Nota inicial: continuação de uma discussão iniciada no post anterior.
Esta é uma das séries de maior sucesso de banda desenhada no Japão, junto a um público mais adulto, tendo sido publicada a partir de 1983 numa daquelas grandes revistas de uma circulação imensa (Big Comic Spirits, numa corruptela do inglês) e que já foi reunida em mais de 100 volumes. Tratando-se de uma premissa relativamente simples – seguimos um jovem jornalista em busca da “Ementa Perfeita” para o aniversário do jornal em que trabalha, pelo que visitamos restaurantes, mercados, aprendemos técnicas de culinária, de preparação dos alimentos, cortes (as facas são fulcrais) e arranjos, segredos de tempero, modos de decoração e preparação visual das refeições, e toda uma bateria de ínfimos pormenores associados ao prazer mais subtil da degustação total – as narrativas acabam por se desdobrar para o que é mais importante: conselhos, lições, segredos, desvendamentos. Como é que um mesmo peixe (a sua espécie) pode ter sabores diferentes graças à época, largura de um rio, tipo de água, e presença de musgos; a diferença entre uma solha de olho à esquerda e outra de olho à direita.
Como não pode deixar de ser, para tornar a narrativa mais palatável, entrosa-se esta saga culinária com a da melodramática vida do protagonista, Yamaoka Shiro, a conturbada relação com o pai, o relacionamento com aquela que se tornará sua mulher, os ses colegas, amigos, etc. A relação com o pai é pautada pelo “pavio curto” que impera sobre os dois, o que faz com que entrem em conflitos rapidamente sempre que se encontram, discussões em torno da mais profunda essência da cozinha, que ultrapassa as melhores técnicas, os melhores ingredientes, e até mesmo a espectacularidade com que se opera na cozinha (leitores de Proust maravilhar-se-ão com as estratégias da culinária para despertar viagens no tempo e na memória das personagens).

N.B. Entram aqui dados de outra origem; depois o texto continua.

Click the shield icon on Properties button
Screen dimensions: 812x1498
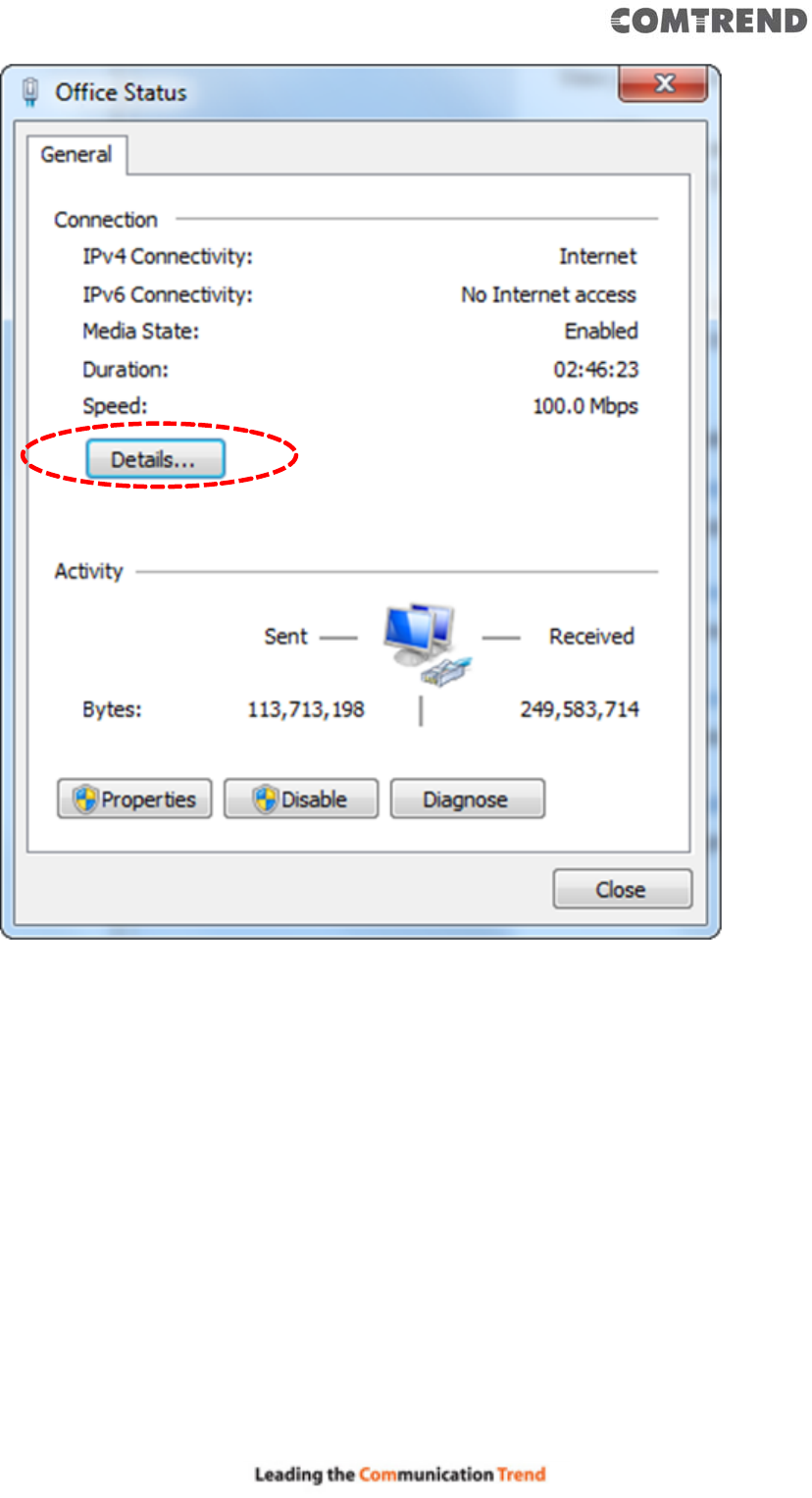(86, 800)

E, claro, o próprio Shiro age como todos aqueles heróis típicos do “hard boiled”: fala pouco, mas quando o faz é seguro e certeiro, tenta não agir mas quando o faz é pelo bem dos outros, e sempre que dispara acerta no alvo. Todas essas metáforas eventuais funcionam na perfeição na cozinha, e é isso que é demonstrado em cada episódio, que perfazem uma história curta completa. Por essa razão, esta edição da Viz, muito acertadamente sub-intitulada A la carte, agrega os episódios não por ordem cronológica (o que torna a “novela” mais complicada de seguir, mas com as notas e a leitura lá se chega) mas por “temas culinários”. Até à data, saíram sete volumes, dedicados aos princípios básicos, sake, massas (ramen e gyoza), peixe, cozinhado e cru (sushi e sashimi), vegetais, arroz, e os pequeníssimos pratos e aperitivos servidos em bares (izakaya). Todos os volumes têm umas páginas com sequências fotográficas que ensinam uma qualquer técnica ou aspecto de relativa fácil aprendizagem, relacionada com o tema do volume.
O título Oishinbo é traduzível por “gourmet”, mas todas estas informações fazem-nos perder a referência exacta: poderá estar a referir-se ao protagonista, que seguimos, ao seu pai, que é seu rival e um dos mais respeitados gourmets do Japão, ou até estar a referir-se aos seus leitores, que acabam por se o tornar por procuração, à medida que aprendem todas estas subtilezas.
Se por um lado é um livro que se poderá juntar, obviamente, a Le Gourmet Solitaire, de Taniguchi, a sua irmandade encontrar-se-á com todos aqueles filmes que, apesar de quererem “contar uma história”, e prepararem personagens e relações e tramas e resoluções, acabam por virar o seu olho principal à própria preparação das refeições retratadas: Comer Beber Homem Mulher, de Ang Lee, A Festa de Babette, de Gabriel Axel, Como agua para chocolate, de Alfonso Arau, o mais recente Tandoori Love, de Oliver Paulus (poder-se-ia acrescentar O Cozinheiro, o Ladrão, a Sua Mulher e o Amante Dela, de Greenaway, mas o tema é menos a cozinha do que sua a composição visual e significado social; e La Grande Bouffe, de Marco Ferreri, é tudo menos sobre comida).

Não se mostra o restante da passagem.